During the induction of general anesthesia, the stability of hemodynamic parameters is very important. In an idealy, all patients would be care by their anesthetists adequately to reduce all risks without interfering with the soft running of the operating list. The hemodynamic instability throughout anesthesia can be decrease by using numerous pharmacological agents and combinations have been prepared for that. Thiopentone and Propofol are intravenous anesthetics having comparatively diverse hemodynamic influences and adverse effects. Appropriate maintenance of airways securing during surgical operations is considered as the basic fundamental responsibility of an anesthesiologist. By using the modern laryngeal mask airway (LMA) with sufficient muscle relaxation, appropriate anesthetic depth and airways reflexes depression, the common problems of airway management as well as the complications after LMA insertion procedure are preventing.

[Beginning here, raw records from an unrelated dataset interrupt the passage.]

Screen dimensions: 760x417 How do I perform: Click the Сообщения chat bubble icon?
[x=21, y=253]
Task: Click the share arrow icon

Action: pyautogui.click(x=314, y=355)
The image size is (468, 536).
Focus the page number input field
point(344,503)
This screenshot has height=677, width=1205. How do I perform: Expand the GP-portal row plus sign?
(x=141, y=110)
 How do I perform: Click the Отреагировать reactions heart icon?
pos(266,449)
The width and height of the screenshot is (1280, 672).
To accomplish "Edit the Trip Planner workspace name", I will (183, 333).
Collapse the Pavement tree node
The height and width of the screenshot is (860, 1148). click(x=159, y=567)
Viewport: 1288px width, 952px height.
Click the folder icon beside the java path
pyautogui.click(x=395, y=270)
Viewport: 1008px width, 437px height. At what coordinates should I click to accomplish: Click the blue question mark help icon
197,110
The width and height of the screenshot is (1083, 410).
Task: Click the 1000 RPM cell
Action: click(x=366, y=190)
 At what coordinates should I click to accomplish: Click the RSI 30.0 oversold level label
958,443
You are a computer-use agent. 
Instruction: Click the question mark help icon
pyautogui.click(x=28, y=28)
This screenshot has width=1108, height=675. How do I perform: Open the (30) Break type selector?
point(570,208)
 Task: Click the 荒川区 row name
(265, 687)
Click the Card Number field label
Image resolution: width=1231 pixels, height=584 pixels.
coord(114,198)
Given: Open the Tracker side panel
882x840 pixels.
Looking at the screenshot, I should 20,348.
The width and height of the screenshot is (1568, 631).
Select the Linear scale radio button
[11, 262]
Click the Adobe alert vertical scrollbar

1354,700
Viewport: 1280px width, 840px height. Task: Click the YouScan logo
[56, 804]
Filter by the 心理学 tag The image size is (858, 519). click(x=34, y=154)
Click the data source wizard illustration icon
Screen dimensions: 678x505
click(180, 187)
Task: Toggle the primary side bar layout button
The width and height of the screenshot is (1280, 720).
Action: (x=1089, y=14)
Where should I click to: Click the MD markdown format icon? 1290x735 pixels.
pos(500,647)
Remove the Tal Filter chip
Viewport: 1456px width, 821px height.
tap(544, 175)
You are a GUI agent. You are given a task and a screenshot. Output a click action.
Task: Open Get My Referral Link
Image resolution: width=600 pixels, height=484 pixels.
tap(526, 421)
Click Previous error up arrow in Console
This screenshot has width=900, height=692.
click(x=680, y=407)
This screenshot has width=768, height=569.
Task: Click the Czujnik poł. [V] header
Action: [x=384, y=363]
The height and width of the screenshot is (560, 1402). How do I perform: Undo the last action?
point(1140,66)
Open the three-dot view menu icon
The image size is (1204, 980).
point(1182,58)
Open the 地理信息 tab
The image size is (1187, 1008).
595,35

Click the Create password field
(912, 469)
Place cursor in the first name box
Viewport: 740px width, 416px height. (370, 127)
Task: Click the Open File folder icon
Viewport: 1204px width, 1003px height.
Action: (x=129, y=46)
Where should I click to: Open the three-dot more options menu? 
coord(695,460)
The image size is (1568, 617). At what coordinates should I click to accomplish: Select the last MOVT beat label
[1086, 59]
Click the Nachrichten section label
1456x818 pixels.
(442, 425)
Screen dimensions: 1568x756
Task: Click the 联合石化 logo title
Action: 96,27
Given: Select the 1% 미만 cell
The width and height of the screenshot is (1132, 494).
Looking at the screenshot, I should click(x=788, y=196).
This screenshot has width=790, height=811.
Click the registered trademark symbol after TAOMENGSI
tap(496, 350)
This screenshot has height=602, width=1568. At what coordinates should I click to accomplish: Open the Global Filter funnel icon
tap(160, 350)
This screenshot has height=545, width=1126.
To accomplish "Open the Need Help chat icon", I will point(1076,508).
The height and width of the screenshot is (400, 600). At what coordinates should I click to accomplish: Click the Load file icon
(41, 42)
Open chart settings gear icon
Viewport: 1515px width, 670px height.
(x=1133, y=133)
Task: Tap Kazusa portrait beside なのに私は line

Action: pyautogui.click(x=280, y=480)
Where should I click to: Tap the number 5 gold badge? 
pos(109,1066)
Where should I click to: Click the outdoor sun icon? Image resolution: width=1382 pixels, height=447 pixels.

Our study aimed to assess the comparison effects of two anesthetic induction agents (propofol vs. thiopental- lidocaine admixture on the hemodynamic changes (heart rate (H.R), respiratory rate (R.R), oxygen saturation (SpO2), Blood pressure systolic (S.B.P) and diastolic (D.B.P) during LMA insertion for four (4) different time intervals (pre induction, at induction, at LMA insertion as well as after 5 min after LMA insertion). The current study was enrolled in Baghdad educational hospital includes one hundred fifty (150) patients who were divided into equally groups, (115 male and35 female)75 for each group, aged (20-60) years, all patients were submit to ASA (I, II), physical grade planned for elective surgical operations under general anesthesia(G.A). All the patients were evaluated clinically, assessed and investigated prior to surgery. The allergic history or adverse reactions of barbiturate or propofol were excluded. Patients were divided into: Group (A) is receiving 2.5mg/kg (I .V) of propofol as an induction agent (n=75), and Group (B) is receiving 5mg/kg (I.V) thiopentone plus lidocaine2mg as an induction agent also (n=75). The induction induces by either propofol or thiopentone as induction agent.